**TASK REQUIREMENTS:** Your answer must be an exact transcription of every record.

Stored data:
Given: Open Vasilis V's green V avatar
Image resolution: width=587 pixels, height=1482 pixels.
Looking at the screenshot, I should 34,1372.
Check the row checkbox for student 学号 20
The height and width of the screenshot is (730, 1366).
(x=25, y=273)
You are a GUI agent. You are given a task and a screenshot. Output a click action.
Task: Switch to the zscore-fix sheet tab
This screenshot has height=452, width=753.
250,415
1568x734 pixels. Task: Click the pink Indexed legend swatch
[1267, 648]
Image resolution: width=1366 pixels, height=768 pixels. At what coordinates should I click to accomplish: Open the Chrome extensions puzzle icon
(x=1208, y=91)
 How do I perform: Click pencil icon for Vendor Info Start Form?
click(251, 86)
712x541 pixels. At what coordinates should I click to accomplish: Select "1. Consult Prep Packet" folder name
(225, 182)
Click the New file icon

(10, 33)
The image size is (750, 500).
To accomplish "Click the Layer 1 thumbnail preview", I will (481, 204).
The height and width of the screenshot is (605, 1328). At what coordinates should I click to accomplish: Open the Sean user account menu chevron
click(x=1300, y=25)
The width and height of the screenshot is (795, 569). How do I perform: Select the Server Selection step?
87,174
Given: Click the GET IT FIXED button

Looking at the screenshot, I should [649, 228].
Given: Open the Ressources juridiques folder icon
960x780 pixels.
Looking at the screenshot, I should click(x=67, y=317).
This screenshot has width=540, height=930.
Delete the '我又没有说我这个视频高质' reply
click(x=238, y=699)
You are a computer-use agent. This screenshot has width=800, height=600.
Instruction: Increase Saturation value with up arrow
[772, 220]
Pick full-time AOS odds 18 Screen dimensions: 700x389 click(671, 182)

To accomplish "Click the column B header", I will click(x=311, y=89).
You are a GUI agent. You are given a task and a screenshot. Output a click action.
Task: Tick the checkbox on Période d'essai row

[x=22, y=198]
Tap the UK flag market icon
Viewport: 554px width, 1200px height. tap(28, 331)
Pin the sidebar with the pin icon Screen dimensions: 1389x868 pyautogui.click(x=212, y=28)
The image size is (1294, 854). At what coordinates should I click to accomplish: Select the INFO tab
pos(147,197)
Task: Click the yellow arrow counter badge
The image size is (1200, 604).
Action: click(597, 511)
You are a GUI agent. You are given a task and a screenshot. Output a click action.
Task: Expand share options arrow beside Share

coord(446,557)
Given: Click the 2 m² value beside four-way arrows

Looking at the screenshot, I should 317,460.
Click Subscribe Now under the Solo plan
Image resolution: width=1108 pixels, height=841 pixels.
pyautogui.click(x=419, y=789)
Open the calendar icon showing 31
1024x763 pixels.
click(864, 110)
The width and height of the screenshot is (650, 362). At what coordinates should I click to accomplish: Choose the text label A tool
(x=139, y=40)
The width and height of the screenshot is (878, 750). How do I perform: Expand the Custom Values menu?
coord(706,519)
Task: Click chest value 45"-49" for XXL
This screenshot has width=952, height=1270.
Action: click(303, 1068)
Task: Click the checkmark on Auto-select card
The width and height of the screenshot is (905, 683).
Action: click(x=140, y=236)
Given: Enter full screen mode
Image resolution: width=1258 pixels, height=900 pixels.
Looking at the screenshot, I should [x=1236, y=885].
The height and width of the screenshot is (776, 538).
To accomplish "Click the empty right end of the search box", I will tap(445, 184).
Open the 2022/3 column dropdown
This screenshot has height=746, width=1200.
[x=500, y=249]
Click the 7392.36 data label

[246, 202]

**SOLUTION:**
Given: Open Vasilis V's green V avatar
Image resolution: width=587 pixels, height=1482 pixels.
Looking at the screenshot, I should 34,1372.
Check the row checkbox for student 学号 20
The height and width of the screenshot is (730, 1366).
(x=25, y=273)
You are a GUI agent. You are given a task and a screenshot. Output a click action.
Task: Switch to the zscore-fix sheet tab
This screenshot has height=452, width=753.
250,415
1568x734 pixels. Task: Click the pink Indexed legend swatch
[1267, 648]
Image resolution: width=1366 pixels, height=768 pixels. At what coordinates should I click to accomplish: Open the Chrome extensions puzzle icon
(x=1208, y=91)
 How do I perform: Click pencil icon for Vendor Info Start Form?
click(251, 86)
712x541 pixels. At what coordinates should I click to accomplish: Select "1. Consult Prep Packet" folder name
(225, 182)
Click the New file icon

(10, 33)
The image size is (750, 500).
To accomplish "Click the Layer 1 thumbnail preview", I will (481, 204).
The height and width of the screenshot is (605, 1328). At what coordinates should I click to accomplish: Open the Sean user account menu chevron
click(x=1300, y=25)
The width and height of the screenshot is (795, 569). How do I perform: Select the Server Selection step?
87,174
Given: Click the GET IT FIXED button

Looking at the screenshot, I should [649, 228].
Given: Open the Ressources juridiques folder icon
960x780 pixels.
Looking at the screenshot, I should click(x=67, y=317).
This screenshot has width=540, height=930.
Delete the '我又没有说我这个视频高质' reply
click(x=238, y=699)
You are a computer-use agent. This screenshot has width=800, height=600.
Instruction: Increase Saturation value with up arrow
[772, 220]
Pick full-time AOS odds 18 Screen dimensions: 700x389 click(671, 182)

To accomplish "Click the column B header", I will click(x=311, y=89).
You are a GUI agent. You are given a task and a screenshot. Output a click action.
Task: Tick the checkbox on Période d'essai row

[x=22, y=198]
Tap the UK flag market icon
Viewport: 554px width, 1200px height. tap(28, 331)
Pin the sidebar with the pin icon Screen dimensions: 1389x868 pyautogui.click(x=212, y=28)
The image size is (1294, 854). At what coordinates should I click to accomplish: Select the INFO tab
pos(147,197)
Task: Click the yellow arrow counter badge
The image size is (1200, 604).
Action: click(597, 511)
You are a GUI agent. You are given a task and a screenshot. Output a click action.
Task: Expand share options arrow beside Share

coord(446,557)
Given: Click the 2 m² value beside four-way arrows

Looking at the screenshot, I should 317,460.
Click Subscribe Now under the Solo plan
Image resolution: width=1108 pixels, height=841 pixels.
pyautogui.click(x=419, y=789)
Open the calendar icon showing 31
1024x763 pixels.
click(864, 110)
The width and height of the screenshot is (650, 362). At what coordinates should I click to accomplish: Choose the text label A tool
(x=139, y=40)
The width and height of the screenshot is (878, 750). How do I perform: Expand the Custom Values menu?
coord(706,519)
Task: Click chest value 45"-49" for XXL
This screenshot has width=952, height=1270.
Action: click(303, 1068)
Task: Click the checkmark on Auto-select card
The width and height of the screenshot is (905, 683).
Action: click(x=140, y=236)
Given: Enter full screen mode
Image resolution: width=1258 pixels, height=900 pixels.
Looking at the screenshot, I should [x=1236, y=885].
The height and width of the screenshot is (776, 538).
To accomplish "Click the empty right end of the search box", I will tap(445, 184).
Open the 2022/3 column dropdown
This screenshot has height=746, width=1200.
[x=500, y=249]
Click the 7392.36 data label

[246, 202]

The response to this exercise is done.